▶ _ASSIGNED TASK_
For the records below, give the number of lines that include the string "icon". Nothing else belongs in the answer.

▶ _SUPPLIED MATERIAL_
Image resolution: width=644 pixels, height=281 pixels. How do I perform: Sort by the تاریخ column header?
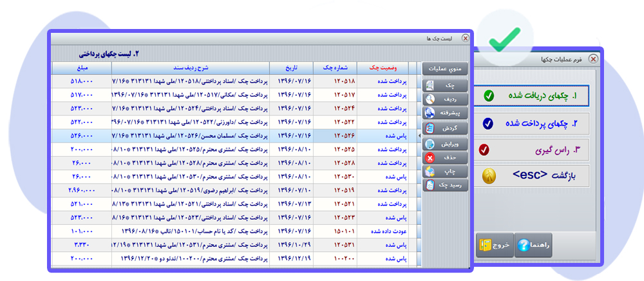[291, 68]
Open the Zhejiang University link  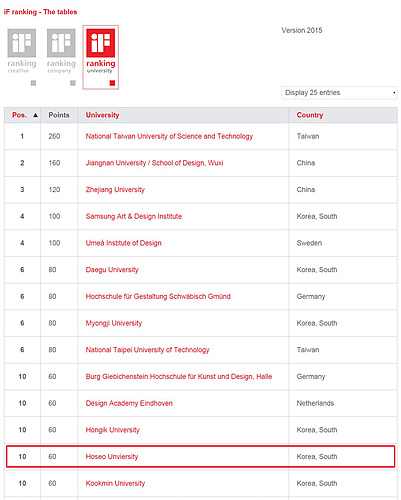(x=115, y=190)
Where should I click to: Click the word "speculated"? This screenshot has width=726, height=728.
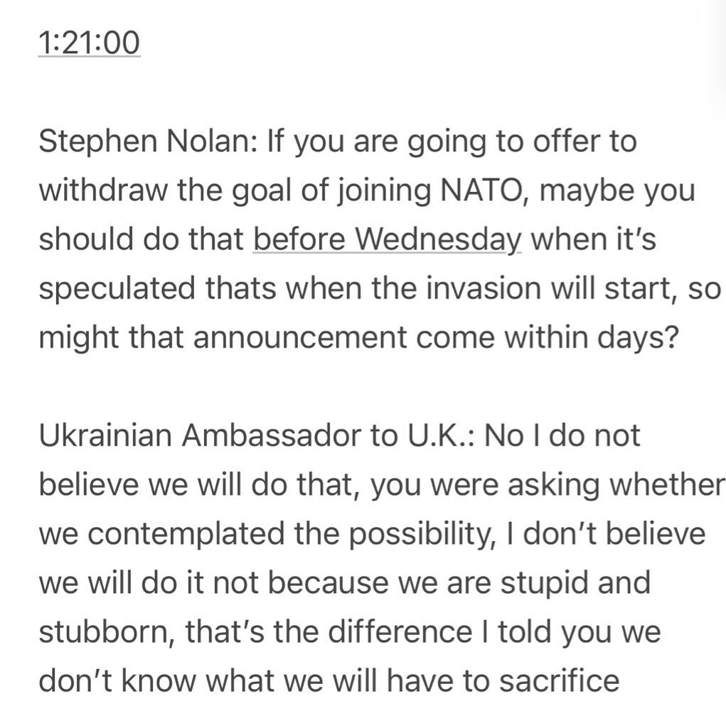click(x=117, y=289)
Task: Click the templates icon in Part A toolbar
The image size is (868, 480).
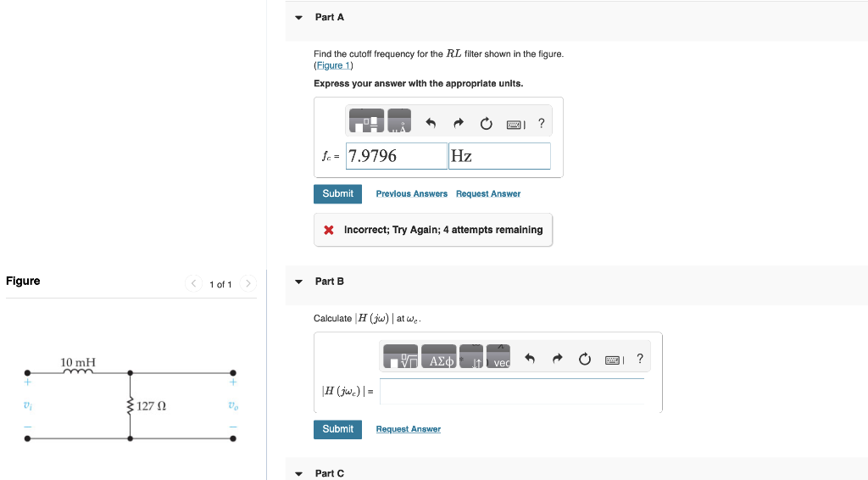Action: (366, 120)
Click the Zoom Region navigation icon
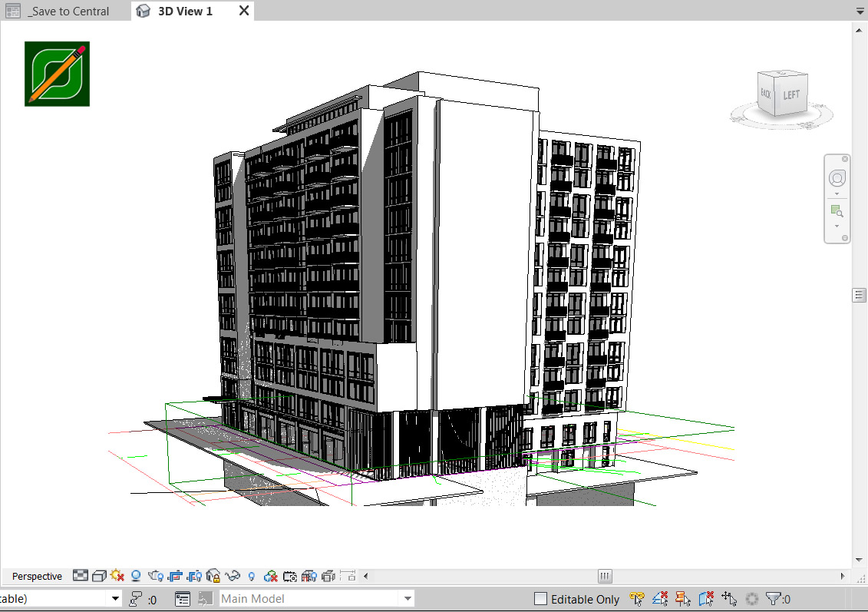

▶ _EXPECTED ANSWER_
2